Also during the execution of the coding, in particular of the iteration step S2g, or during the decryption, the inverse basic transformation instructions t1 to f1A, in particular at the iteration step S39, depending on bi, c, and p be modified.
The number of possible transformations g increases (28)! = 10506. These are all possible transforms of 8-bit bytes. By this measure, an unauthorized access to the plain text without knowledge of the password and the plaintext is almost impossible. As a result of this measure, the time required for the ninth iteration step S29 or during the decryption at iteration step S39 becomes significantly longer.
A favorable application of a special transformation rule h for the STREAM processing according to the first embodiment of the invention is to modify the special transformation rule h during the encryption of the first 256 bytes and then to leave it unchanged. But always stay active for the rest of the data.

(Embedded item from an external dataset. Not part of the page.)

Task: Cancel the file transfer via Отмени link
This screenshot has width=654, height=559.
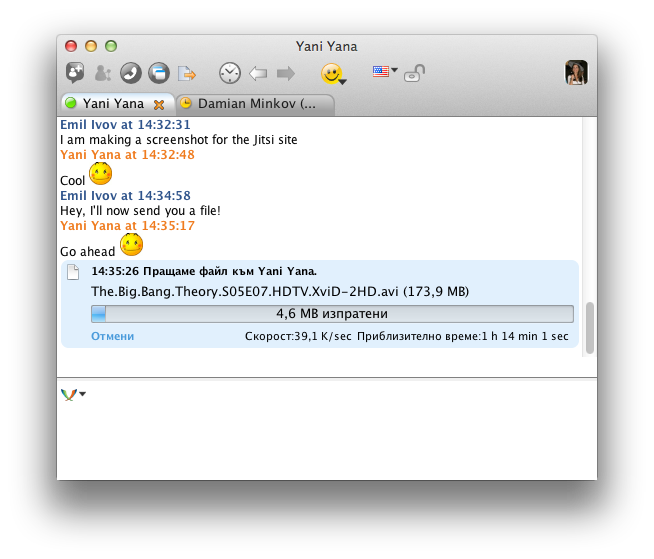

A favorable application of a special transformation instruction h for the BLOCK processing according to the second or third embodiment of the invention consists in not applying and / or not modifying the special transformation rule in the first forward coding and the special coding method for the first reverse coding. Apply and / or modify transformation rule but to make a modification of this only for the first 256 encryptions.
A further favorable application of a special transformation rule h for the BLOCK processing according to the second or third embodiment of the invention is the special transformation rule h created when the first data block is coded during the processing of the following data blocks unchanged during the forward and / or reverse coding use.
During decryption, the inverse h'1 of the special transformation rule h is used accordingly and, if necessary, also modified accordingly.
initialization
In the following, a possible advantageous embodiment of an initialization of the random number generator 212, a transformation unit 213 and the encryption machine 200 will be described with reference to FIG. 12, wherein the initialization can be used for all of the embodiments of the invention presented above. Basically, the specific way of initializing the encryption engine 200 is determined by the password W0 used in the encryption. The password W0 is transmitted to an initialization unit that performs the following steps.
In Fig. 12, the initialization of the encryption engine 200 is shown.
In a first step, a start random number generator 212-UR is used, which is known in advance and, in principle, can be made generally known.
The password W0 is provided by the user before the encryption of the raw data. The password W0 is a number of sequentially arranged bytes of 8 bits per byte. In order to be able to exclude the effects of different passwords W0 with the same beginning as far as possible, the respective password is preceded by its length in bytes. Alternatively or additionally, the password W0 can also be preceded by a check sum. If the length of the password falls below a predetermined value, the password W0 is extended by repeating or consecutive stringing of the password to the predetermined length and a start password WN is created in a password creation step S101.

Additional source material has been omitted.